Catherine Örmen, historienne de la mode et auteure du livre L’Art de la mode, fait remonter cette domination à 1850: “À cette époque, Charles Frederick Worth invente la notion de haute couture.” Il faut ensuite attendre l’entre-deux-guerres pour qu’Elsa Schiaparelli puis Coco Chanel mettent à mal ce monopole: enfin une mode “créée pour elle, sur elle puis pour les autres femmes”, précise l’historienne. Chanel introduit avec succès une mode pragmatique qui s’oppose à la femme “en représentation d’un Jean Patou ou d’un Christian Dior” ajoute-t-elle. L’arrivée du prêt-à-porter de luxe, dans les années 60, réinstalle une majorité d’hommes aux postes de directeurs artistiques.

Quand la mode impose un fantasme masculin

Publicités Montana, Jean-Paul Gaultier et Mugler dans les années 80 DR

Marck Ronzier, fondateur et directeur de l’agence de relations publiques L’appart, évoque le changement de silhouette survenu dans les années 80: “Il faut rappeler que tous ces hommes étaient, disons-le concrètement, homosexuels. Ils avaient donc une vision de la femme fantasmée et exagérée.” La femme devient une créature que chacun des grands noms de l’époque façonne. Jean-Paul Gaultier, Claude Montana ou encore Thierry Mugler sont des emblèmes de cette esthétique fantasque.

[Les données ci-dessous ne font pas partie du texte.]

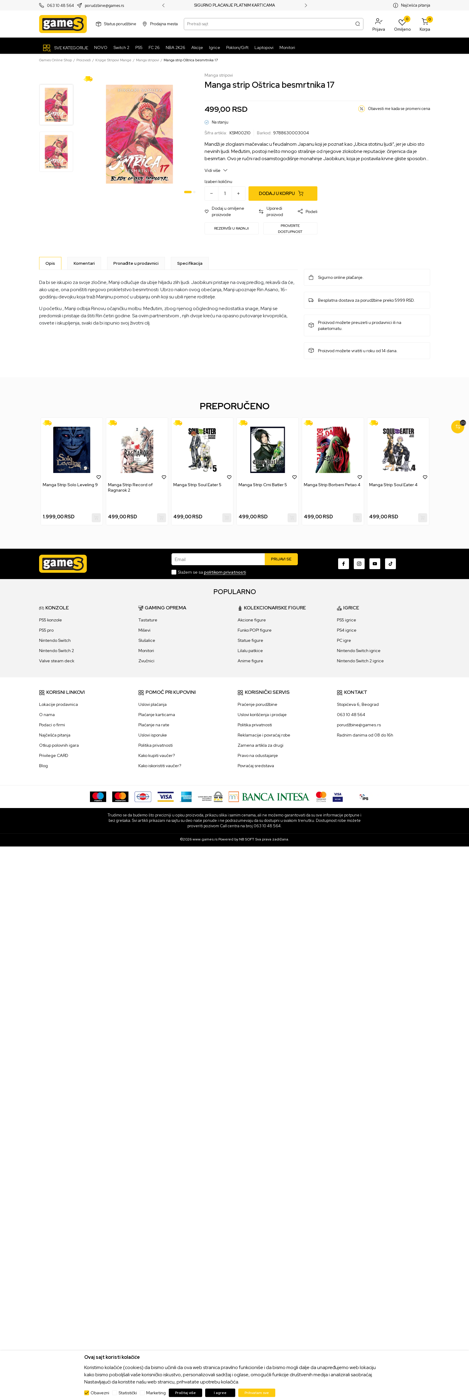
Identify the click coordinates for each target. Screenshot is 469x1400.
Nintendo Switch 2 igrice (360, 660)
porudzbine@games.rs (104, 5)
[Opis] (50, 263)
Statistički (128, 1393)
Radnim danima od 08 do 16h (365, 735)
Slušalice (146, 640)
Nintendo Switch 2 (56, 650)
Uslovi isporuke (152, 735)
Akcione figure (252, 620)
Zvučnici (146, 660)
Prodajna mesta (164, 23)
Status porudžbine (120, 23)
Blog (43, 765)
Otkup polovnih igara (59, 745)
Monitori (146, 650)
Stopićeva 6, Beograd (358, 704)
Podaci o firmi (52, 724)
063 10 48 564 (60, 5)
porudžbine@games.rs (359, 724)
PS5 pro (46, 630)
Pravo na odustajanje (258, 755)
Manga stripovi (147, 60)
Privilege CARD (53, 755)
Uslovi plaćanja (152, 704)
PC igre (344, 640)
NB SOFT (246, 839)
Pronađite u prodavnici (136, 263)
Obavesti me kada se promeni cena (399, 108)
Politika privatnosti (155, 745)
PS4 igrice (346, 630)
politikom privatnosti (225, 572)
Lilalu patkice (250, 650)
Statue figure (250, 640)
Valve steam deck (56, 660)
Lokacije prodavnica (58, 704)
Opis (50, 263)
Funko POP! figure (255, 630)
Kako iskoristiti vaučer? (159, 765)
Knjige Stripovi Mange (113, 60)
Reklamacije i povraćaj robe (264, 735)
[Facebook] (343, 563)
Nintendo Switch (55, 640)
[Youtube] (374, 563)
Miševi (144, 630)
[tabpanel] (139, 134)
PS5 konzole (50, 620)
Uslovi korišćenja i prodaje (262, 714)
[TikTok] (390, 563)
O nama (47, 714)
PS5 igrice (346, 620)
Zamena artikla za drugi (260, 745)
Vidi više (216, 170)
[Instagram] (359, 563)
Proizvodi (83, 60)
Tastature (147, 620)
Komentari (84, 263)
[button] (378, 24)
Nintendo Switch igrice (359, 650)
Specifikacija (189, 263)
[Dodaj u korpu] (282, 193)
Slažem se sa (212, 572)
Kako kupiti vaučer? (156, 755)
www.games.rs (205, 839)
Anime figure (250, 660)
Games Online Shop (55, 60)
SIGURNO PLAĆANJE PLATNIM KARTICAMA (234, 5)
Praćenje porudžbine (257, 704)
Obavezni (100, 1393)
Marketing (156, 1393)
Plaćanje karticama (156, 714)
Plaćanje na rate (153, 724)
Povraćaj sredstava (256, 765)
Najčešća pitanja (415, 5)
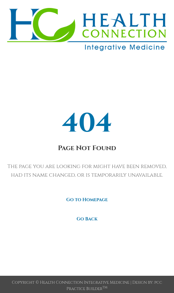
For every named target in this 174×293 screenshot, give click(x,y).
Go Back (87, 219)
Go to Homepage (87, 200)
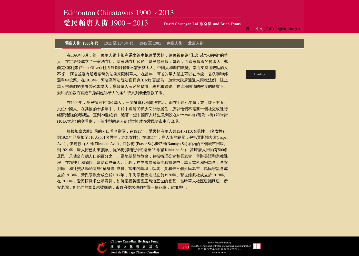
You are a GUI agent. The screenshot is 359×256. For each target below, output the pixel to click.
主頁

Pour Alexandra Jubé de NellyRodi, les codes n’ont pas changé: “Les marques dirigées par des hommes créent une mode hyper féminisée avec des codes fantasmatiques.” Quitte à fixer des standards préjudiciables aux femmes.

 

“Malheureusement un homme demandera des filles androgynes” 

De l’extrême maigreur à l’hypersexualisation des modèles, les hommes ont standardisé leurs visions personnelles de la femme. Clare Waight Keller, directrice de la création chez Chloé depuis 2011, l’évoque dans la vidéo ci-dessous pour le Vogue anglais: “Quand c’est un homme qui tient les rênes, ça change la façon dont la mode féminine fonctionne.

 

 

Clare Waight Keller ajoute qu’elle est également attentive à ce que ses mannequins soient majeurs et en bonne santé. Souvent confronté aux directeurs de casting de grandes marques, Marck Ronzier décrit cette différence de choix: “À l’agence, une créatrice comme Fatima Lopes nous demande des mannequins avec des formes. Elles font certes un 36 mais elles ont des fesses. Alors qu’un homme demandera des filles androgynes.” Même constat pour la publicité. Dans leurs campagnes, “les femmes créatrices vont avoir tendance à choisir des physiques réalistes tandis que les hommes font appel à des modèles atypiques, commente Alexandra Jubé. Les filles sont moins extrêmes: elles sont dans une démarche plus pragmatique. Cela ne les empêche pas d’avoir une identité visuelle forte.” Et plus proche de la réalité?

Quand la mode impose un fantasme masculin 
Les soeurs Hadid chez Balmain, campagne automne-hiver 2015-2016 par Mario Sorrenti 

Quand la mode impose un fantasme masculin

Les soeurs Jagger chez Sonia Rykiel, campagne automne-hiver 2015/2016 par Juergen Teller 

D’après Etienne Liebgott, attaché de presse de la Fédération française de la couture, on achète désormais davantage “une idée qu’un vêtement”. Pour les hommes, “l’idée” raconte un fantasme féminin. Au contraire, pour les créatrices féminines, le vêtement prévaut. De Julie de Libran, nouvelle arrivée chez Sonia Rykiel, à Vivienne Westwood, qui prône une mode féministe depuis 1990, le vêtement est entièrement conçu pour les femmes. Dans un long portrait de M le magazine du Monde, Phoebe Philo, directrice artistique de Céline, explique que son travail “n’a rien à voir avec le physique des femmes, mais avec leur pouvoir. Mon travail, c’est de les rendre plus fortes encore. Dans la culture populaire, elles sont très sexualisées et je n’aime pas ça. J’aime la simplicité qui rassure. Je veux aller contre l’idée que les femmes sont toujours occupées à séduire”. Un précepte qui se traduit dans des collections plus douces et généralement plus discrètes que ses confrères masculins. “Les créatrices créent pour elles et leurs copines”, précise Alexandra Jubé. Au contraire, “un homme ne portera jamais ses créations, explique Marck Ronzier. Il ne pense donc pas au confort dans ce qu’il a de plus primaire: marcher, travailler, vivre, transpirer, courir…”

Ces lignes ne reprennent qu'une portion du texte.